### EXERCISE PROMPT
Bring together every line in the data that includes "output".

==== AVAILABLE RECORDS ====

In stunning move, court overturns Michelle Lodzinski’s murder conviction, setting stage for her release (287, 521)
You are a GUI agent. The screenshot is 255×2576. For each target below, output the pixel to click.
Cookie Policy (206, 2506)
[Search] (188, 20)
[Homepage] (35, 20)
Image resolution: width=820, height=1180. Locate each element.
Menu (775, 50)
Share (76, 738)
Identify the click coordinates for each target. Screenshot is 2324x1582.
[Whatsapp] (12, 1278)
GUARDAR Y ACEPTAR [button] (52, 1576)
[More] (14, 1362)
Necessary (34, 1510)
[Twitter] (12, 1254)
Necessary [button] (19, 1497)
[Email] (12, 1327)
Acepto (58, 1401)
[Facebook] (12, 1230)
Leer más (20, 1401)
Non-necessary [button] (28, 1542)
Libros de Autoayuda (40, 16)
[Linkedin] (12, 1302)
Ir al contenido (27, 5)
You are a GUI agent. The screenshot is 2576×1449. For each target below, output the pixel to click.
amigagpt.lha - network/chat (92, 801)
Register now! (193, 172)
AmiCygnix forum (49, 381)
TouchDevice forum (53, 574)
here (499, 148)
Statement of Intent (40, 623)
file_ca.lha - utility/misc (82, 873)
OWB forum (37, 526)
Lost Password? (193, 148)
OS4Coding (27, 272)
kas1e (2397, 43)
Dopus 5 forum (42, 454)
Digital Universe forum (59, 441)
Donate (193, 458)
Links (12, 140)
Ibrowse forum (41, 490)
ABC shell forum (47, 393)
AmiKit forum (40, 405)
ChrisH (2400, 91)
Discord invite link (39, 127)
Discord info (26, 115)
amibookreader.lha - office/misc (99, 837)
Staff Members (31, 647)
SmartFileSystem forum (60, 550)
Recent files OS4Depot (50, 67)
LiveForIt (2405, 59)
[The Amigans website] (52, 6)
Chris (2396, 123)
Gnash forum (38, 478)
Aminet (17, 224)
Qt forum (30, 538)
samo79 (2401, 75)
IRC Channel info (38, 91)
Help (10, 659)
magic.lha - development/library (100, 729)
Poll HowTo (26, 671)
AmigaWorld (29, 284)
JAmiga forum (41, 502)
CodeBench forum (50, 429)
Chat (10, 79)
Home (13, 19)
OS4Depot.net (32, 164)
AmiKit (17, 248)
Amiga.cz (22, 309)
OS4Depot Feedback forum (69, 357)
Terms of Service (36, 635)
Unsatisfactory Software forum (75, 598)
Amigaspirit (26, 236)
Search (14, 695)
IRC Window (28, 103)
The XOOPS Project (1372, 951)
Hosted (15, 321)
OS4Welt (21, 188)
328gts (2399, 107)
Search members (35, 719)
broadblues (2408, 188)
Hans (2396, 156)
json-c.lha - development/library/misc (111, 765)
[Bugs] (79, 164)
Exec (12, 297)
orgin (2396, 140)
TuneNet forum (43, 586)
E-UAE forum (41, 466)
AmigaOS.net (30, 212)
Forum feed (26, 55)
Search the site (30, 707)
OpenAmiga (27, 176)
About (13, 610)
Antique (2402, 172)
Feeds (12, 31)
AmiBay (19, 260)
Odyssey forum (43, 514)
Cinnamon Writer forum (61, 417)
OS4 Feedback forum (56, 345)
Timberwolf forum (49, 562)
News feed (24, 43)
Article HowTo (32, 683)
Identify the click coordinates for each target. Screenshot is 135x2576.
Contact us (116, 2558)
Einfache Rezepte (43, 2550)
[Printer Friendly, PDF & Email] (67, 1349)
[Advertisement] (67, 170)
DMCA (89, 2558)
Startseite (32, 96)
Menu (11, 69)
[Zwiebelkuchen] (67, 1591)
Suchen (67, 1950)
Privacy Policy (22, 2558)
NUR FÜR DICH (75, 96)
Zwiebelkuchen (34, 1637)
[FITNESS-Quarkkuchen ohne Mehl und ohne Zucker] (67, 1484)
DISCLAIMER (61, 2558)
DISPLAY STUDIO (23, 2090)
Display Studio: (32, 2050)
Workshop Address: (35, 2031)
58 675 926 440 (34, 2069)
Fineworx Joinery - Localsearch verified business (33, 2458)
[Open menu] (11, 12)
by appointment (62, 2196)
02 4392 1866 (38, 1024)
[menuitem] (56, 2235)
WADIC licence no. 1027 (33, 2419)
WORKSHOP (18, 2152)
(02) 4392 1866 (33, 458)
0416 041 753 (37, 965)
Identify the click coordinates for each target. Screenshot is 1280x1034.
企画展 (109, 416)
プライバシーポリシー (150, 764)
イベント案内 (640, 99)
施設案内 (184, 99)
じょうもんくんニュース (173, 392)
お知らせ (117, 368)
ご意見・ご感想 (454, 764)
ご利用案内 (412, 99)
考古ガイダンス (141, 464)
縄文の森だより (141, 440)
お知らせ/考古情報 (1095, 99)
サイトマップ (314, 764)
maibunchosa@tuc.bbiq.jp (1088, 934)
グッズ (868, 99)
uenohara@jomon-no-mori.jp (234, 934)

====

### THE ANSWER
You are a GUI agent. The screenshot is 255×2576. For each target below, output the pixel to click.
You are a GUI agent. The screenshot is 2576×1449. For each target below, output the pixel to click.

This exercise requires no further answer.